We hebben nu alle critiek, die we op de uitleg van Dr Visscher vonden, weergegeven en getoetst, en maken nu de rekening op. Dit blijkt de uitkomst te zijn: geen argument dat steekhoudend is, is in de critieken welke ons bekend zijn, naar voren gebracht. Zo goed als alle argumenten bleken uit te gaan van het goed recht van de methode der ,,historische interpretatie” van de Confessie, — een recht dat wij niet erkennen. De argumentatie van Dr I.A. Diepenhorst in betrekking tot de opvatting van Dr Visscher omtrent het „zwaard der Overheid” doet geen afbreuk aan de juistheid van diens verklaring van de derde zin uit art. 36.
Daarom handhaven we met volle vrijmoedigheid onze stelling: met de woorden „om te weren en uit te roeien alle afgoderij en valschen godsdienst” wordt aangegeven niet meer de ambtstaak zelve der Overheid, maar het doel er van, — datgene, waartoe de vervulling van de ambtstaak strekt.
Een enkele overweging, zich op de betekenis der woorden betrekkende, moge nog volgen.

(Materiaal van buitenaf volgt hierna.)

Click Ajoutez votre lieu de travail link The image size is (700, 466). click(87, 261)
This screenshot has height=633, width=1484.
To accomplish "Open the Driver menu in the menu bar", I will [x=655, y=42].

Volledigheidshalve attenderen we eerst er op, dat niet gesproken wordt van wering en uitroeiing van ketters, maar van wering en uitroeiing van ketterij en van valse godsdienst. De opmerking werd reeds meermalen gemaakt, maar het is goed er nog met nadruk op te wijzen, want het Advies-1905 heeft ook op dit punt verkeerde voorstellingen onder het gereformeerde volk niet weggedreven, maar veeleer ze juist sterker post doen vatten. Want wel erkent het zelf, dat de woorden weren en uitroeien hier niet van personen, maar van zaken worden gebruikt, maar door het oor te luisteren te leggen naar het „getuigenis der historie” en naar buitenlandse confessies en gereformeerde theologen, komt het toch weer tot de zin-wending, dat het ambtstaak van de Overheid is, met al de haar ten dienste staande middelen, zelfs met de doodstraf, „al die secten, kerken of personen, die zich volgens haar oordeel schuldig maken aan afgoderij, vervalsching van den dienst Gods of medewerking aan het rijk van den Antichrist, tegen te staan en te onderdrukken.” 78) Een oordeel, dat zelfs Smeenk doet schrijven: ,,Inderdaad kan een oogenblik twijfel opkomen en onzekerheid gevoeld worden, wanneer in het Advies verklaard wordt, dat de overheid, naar luid der confessie, zelfs de toepassing der doodstraf zou mogen beschouwen als een middel om de haar hier opgedragen taak te vervullen. Uit het woord „uitroeien” kan dit niet zonder meer worden afgeleid.” 79) Het zou ons te ver voeren om de inkleding van deze omschrijving door het rapport, en de weg
|41||111|
waarlangs het tot de omschrijving kwam, aan een nadere analyse te onderwerpen. Maar de wending is gemaakt, de wending van zaken naar personen, en daar gaat het om. De Belijdenis zegt hier, naar het rapport: personen, die zich schuldig maken aan afgoderij en valse godsdienst weren, tegenstaan, desnoods doden. En het is niet waar.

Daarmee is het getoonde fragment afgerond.